Aim of the task:
How many lines in the listing below contain the string "text"? Reply with the number alone.
>> Begin Raw data
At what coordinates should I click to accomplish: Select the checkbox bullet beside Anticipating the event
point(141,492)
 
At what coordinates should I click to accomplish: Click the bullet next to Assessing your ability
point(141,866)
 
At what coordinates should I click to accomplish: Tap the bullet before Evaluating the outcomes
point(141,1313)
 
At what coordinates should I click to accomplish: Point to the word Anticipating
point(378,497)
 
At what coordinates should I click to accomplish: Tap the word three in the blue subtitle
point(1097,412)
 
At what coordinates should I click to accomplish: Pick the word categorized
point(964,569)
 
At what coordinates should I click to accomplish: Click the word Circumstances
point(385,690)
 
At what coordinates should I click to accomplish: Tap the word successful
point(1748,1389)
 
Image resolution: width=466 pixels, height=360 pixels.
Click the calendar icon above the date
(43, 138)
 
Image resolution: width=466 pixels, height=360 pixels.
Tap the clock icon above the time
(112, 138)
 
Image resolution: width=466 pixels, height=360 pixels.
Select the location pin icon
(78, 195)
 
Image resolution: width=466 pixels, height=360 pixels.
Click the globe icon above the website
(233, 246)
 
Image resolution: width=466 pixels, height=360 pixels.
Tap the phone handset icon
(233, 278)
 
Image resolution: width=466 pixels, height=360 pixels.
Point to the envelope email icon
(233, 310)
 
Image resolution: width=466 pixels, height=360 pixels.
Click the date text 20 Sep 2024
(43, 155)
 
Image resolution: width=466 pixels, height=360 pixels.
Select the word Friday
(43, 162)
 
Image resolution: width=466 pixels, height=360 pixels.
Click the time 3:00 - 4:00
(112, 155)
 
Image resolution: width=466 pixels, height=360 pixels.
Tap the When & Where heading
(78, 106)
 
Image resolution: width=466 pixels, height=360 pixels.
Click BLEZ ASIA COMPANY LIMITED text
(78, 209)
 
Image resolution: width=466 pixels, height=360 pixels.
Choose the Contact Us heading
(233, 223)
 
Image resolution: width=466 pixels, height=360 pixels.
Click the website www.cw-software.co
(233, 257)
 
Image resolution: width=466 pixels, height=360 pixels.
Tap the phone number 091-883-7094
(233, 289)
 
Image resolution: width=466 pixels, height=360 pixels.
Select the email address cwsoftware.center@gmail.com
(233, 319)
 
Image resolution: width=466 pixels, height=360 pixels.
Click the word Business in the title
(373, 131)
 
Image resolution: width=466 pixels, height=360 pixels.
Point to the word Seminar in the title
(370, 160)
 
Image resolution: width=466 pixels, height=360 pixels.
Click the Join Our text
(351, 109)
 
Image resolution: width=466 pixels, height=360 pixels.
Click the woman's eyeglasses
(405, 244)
>> End Raw data
Solution to this problem:
3